I’ve been bouncing back and forth on my thoughts about 2011. The truth is, I’ve always made a list of resolutions at the beginning of the year, as long as I can remember, but–if last year was any indication–life tends to throw me off course so I don’t end up accomplishing them. But the thing is, even if I don’t accomplish a single thing on my list, it’s always interesting to look back and see where I was at the beginning of the year. My starting point.
My resolutions for 2011.
- Start taking better care of myself. If one thing has dragged me down, it’s the fact that I haven’t felt 100% healthy in longer than I can remember. I’m constantly feeling sick, run down, or under the weather. I’m not sure where this one starts, but I know it’s probably the most important.
- Eat healthier. This kind of goes hand in hand with the above. While I tend to eat fairly healthy foods, I’ve kind of fallen off the wagon a bit this year. (Candy is not my friend, and yet… I have a sweet tooth.) But it’s not just about avoiding the just. It’s about finding balance completely within my already complicated diet.

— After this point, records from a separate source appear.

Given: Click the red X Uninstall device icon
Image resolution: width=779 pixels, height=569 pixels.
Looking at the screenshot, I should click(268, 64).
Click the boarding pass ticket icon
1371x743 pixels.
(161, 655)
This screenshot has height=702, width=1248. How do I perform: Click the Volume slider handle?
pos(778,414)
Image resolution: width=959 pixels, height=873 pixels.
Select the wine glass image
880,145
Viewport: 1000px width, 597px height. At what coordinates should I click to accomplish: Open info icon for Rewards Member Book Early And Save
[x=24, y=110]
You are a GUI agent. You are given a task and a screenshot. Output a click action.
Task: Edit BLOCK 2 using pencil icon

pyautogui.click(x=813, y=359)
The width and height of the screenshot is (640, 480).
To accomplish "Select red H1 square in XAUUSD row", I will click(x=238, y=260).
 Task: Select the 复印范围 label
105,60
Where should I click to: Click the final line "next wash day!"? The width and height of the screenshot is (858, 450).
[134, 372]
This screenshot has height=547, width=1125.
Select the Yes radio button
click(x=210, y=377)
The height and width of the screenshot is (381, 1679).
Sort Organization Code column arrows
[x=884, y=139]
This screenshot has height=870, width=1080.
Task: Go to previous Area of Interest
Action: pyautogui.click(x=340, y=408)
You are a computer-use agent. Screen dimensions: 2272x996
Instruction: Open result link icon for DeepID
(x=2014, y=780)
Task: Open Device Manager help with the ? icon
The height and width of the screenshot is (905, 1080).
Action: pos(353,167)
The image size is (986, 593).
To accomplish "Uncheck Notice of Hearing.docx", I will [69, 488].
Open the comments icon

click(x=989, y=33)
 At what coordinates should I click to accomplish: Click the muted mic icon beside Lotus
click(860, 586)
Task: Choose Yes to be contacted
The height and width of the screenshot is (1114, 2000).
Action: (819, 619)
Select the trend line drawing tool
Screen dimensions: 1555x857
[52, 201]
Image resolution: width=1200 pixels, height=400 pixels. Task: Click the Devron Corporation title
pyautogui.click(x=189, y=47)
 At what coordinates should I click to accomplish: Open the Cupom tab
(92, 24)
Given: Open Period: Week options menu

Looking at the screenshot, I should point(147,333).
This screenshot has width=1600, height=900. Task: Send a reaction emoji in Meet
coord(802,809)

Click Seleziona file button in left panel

- Find direction (and purpose). Okay, this one is kind of vague, but what I found about 2010 is a lot of the time I walked around not knowing what exactly I was doing, or what I wanted. I let my break up take control of me and leave me feeling like losing myself sometimes. This year, I really want to be able to know what I want, and get there. A new job, a new relationship — purpose in general.
- Write more. Nothing unusual there. Writing is my life, it always has been, but I really need to make it more of a priority sometimes. The stories are there, just waiting to be told… all I need to do is find the words to tell them. I would really like to finish writing another novel before this year is over.
- Do things that scare me. I know this seems kind of silly, but I want to test myself. The truth is, I already know that I’m a strong person and can handle some pretty stressful situations. But now is the time to have fun with that strength. 2010 saw me conquering some fear (singing in public, for one) and now it’s time to see what else I can do.